Aim of the exercise
Find the "Task: Click the navigator preview thumbnail" line in the records below and repeat it and every later line exactly, up to the last; do not include pictures.

Stored data entries:
-- Opening Marker --

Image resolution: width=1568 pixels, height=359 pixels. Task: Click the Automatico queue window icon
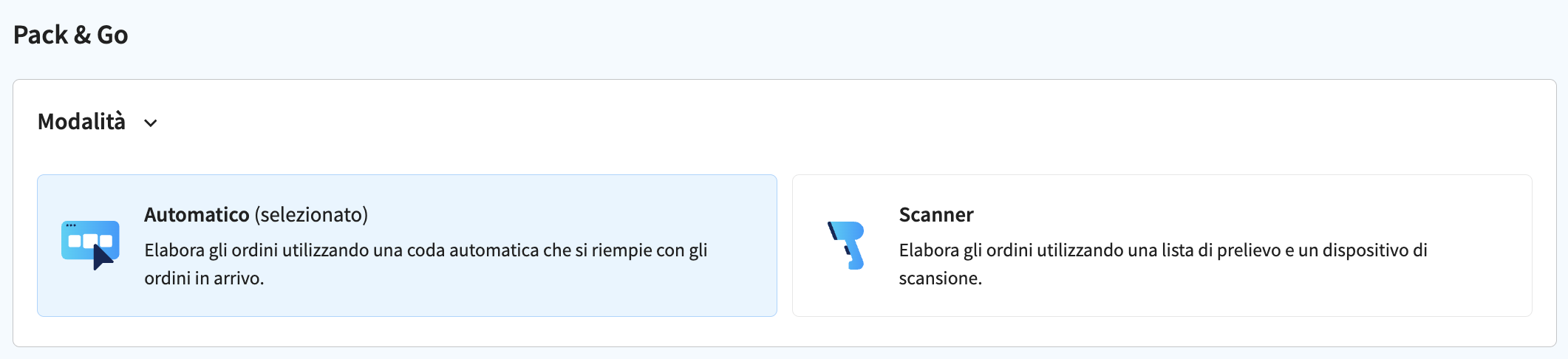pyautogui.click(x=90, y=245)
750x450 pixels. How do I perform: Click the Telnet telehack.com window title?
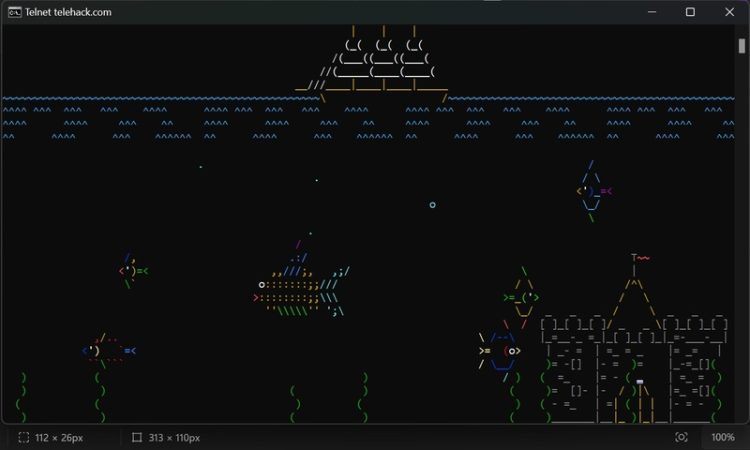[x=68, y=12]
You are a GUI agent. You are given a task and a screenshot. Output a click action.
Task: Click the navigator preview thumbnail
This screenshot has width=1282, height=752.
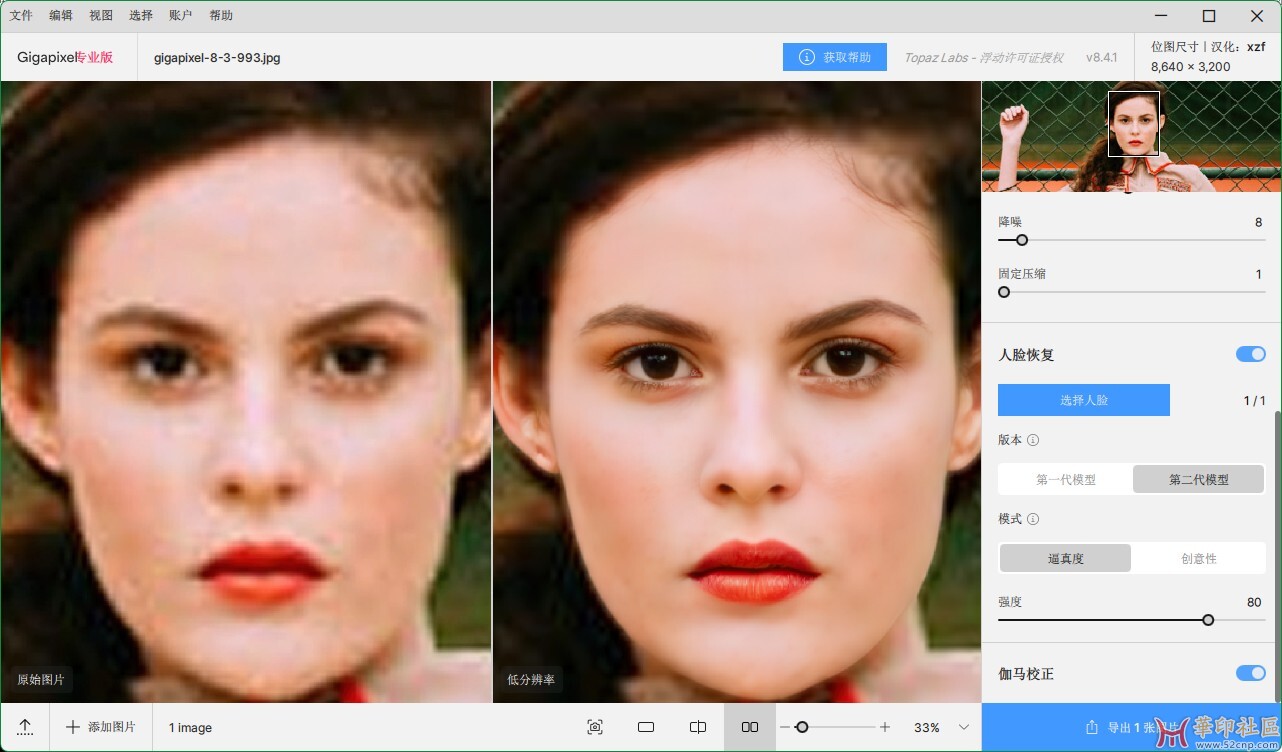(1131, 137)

-- Closing Marker --

Written response
Task: Click the navigator preview thumbnail
This screenshot has width=1282, height=752.
(1131, 137)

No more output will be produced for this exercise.